Acresce ainda a notória ausência de equipamentos certificados para a TDT portuguesa, principalmente em matéria de receptores (set-top-box). A certificação dos equipamentos, recordo, constitui uma garantia do seu correcto funcionamento sob um conjunto alargado de situações e parâmetros de emissão, tanto hoje como no futuro. A utilização de equipamentos não certificados pode implicar custos futuros para o utilizador. 


Tal como a Anacom reconhece, Portugal vai ter um dos menores períodos de simulcast. Este período, em que as emissões digitais e analógicas coexistem, é fundamental para dar tempo, não só para os telespectadores prepararem as suas instalações para o sinal TDT, mas também para o operador de rede proceder a correcções na cobertura! Por muitas medições no terreno que sejam realizadas, só após uma adesão significativa da população serão detectados muitos problemas na recepção da televisão digital terrestre! E acreditem, em muitos locais do país vão existir problemas de cobertura que será necessário solucionar. Se não há ninguém a captar o sinal, os problemas, naturalmente, passam despercebidos.
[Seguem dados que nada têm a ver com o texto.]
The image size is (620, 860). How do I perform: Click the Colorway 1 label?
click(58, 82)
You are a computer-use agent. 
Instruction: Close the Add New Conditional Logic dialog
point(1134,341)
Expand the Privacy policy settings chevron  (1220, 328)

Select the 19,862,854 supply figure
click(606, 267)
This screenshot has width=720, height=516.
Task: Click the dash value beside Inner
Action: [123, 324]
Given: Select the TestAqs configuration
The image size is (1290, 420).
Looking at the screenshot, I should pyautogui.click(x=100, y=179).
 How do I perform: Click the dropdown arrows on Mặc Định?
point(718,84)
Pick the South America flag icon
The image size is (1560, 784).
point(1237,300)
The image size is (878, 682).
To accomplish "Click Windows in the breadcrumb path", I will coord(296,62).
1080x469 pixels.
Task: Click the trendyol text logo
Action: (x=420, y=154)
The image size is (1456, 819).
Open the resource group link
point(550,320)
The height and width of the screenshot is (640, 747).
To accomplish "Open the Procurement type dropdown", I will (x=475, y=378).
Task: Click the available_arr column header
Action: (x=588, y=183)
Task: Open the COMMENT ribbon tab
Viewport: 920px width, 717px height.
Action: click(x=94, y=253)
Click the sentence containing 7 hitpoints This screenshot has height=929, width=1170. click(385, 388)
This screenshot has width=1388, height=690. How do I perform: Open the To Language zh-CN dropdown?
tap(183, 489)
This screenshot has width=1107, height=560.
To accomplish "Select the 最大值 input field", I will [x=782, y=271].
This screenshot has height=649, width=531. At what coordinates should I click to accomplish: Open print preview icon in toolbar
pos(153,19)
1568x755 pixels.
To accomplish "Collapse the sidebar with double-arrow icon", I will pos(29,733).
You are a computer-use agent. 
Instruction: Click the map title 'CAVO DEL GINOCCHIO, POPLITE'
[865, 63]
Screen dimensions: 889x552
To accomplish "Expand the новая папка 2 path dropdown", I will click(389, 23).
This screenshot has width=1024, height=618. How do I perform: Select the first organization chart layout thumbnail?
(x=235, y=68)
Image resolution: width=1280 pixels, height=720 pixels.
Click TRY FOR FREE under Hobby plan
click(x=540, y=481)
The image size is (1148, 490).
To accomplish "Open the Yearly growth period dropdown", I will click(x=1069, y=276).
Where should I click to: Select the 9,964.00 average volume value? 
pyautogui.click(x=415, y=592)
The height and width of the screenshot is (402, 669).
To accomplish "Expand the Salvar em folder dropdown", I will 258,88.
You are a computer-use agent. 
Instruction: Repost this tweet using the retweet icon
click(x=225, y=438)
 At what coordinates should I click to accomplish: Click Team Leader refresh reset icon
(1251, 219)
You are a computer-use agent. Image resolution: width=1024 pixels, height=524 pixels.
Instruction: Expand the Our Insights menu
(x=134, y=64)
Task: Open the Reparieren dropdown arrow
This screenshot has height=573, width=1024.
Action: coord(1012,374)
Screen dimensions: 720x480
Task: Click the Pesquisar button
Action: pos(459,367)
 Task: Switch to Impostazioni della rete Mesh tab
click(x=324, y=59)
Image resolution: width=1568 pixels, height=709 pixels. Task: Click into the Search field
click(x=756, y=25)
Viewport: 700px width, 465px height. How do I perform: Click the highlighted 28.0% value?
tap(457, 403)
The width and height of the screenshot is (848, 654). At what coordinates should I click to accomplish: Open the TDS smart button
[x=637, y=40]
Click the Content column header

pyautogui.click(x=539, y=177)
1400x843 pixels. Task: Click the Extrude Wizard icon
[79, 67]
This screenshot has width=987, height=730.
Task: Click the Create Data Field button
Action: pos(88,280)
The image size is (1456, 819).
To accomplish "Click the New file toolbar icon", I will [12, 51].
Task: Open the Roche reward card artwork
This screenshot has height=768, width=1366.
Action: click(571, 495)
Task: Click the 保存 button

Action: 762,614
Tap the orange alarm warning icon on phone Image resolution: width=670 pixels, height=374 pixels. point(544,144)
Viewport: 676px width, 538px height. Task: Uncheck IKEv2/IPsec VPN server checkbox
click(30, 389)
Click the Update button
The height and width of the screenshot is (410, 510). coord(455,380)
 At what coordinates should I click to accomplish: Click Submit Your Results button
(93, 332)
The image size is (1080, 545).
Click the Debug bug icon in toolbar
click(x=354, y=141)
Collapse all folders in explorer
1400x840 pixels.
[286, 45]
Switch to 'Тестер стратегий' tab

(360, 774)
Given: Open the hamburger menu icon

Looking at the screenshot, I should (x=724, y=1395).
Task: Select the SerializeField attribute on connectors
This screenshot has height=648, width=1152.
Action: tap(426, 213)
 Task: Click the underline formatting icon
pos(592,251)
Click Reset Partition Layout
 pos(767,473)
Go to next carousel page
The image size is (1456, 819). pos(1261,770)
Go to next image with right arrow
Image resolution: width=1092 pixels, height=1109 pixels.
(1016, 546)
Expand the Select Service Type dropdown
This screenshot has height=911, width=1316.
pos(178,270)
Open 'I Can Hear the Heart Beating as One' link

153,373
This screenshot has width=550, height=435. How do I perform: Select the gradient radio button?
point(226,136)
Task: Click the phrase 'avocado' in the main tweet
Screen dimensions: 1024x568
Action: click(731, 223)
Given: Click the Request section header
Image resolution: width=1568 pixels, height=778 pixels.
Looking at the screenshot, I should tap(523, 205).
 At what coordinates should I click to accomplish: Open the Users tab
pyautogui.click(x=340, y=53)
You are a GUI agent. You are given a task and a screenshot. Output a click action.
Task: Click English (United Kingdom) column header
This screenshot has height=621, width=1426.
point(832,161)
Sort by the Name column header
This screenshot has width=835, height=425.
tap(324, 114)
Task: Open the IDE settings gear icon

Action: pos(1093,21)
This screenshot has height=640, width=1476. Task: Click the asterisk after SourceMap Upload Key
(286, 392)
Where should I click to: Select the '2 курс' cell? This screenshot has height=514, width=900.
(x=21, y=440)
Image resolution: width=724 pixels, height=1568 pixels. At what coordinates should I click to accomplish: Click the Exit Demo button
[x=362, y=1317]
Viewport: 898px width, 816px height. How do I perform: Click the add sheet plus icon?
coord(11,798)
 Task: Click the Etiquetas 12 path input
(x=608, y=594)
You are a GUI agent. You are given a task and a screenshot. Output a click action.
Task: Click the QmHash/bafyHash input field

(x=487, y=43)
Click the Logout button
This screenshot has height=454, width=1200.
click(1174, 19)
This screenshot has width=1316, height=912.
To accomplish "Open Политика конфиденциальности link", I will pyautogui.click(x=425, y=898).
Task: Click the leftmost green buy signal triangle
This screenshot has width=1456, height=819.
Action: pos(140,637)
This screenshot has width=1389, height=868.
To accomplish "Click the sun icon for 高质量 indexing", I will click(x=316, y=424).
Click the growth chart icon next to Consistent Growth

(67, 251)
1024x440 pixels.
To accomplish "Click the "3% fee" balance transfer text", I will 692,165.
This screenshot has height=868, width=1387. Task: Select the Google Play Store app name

Também, dado que a adesão à TDT ainda é marginal, é desejável (como a PTC defende), que a alteração das frequências seja feita o mais cedo possível, pois evitaria desta forma mais custos e constrangimentos para os telespectadores.

Depressa e bem, não há ninguém! A ver vamos, se também desta vez o ditado popular se irá cumprir!



Fonte: Blog Televisão Digital Terrestre (TDT) em Portugal.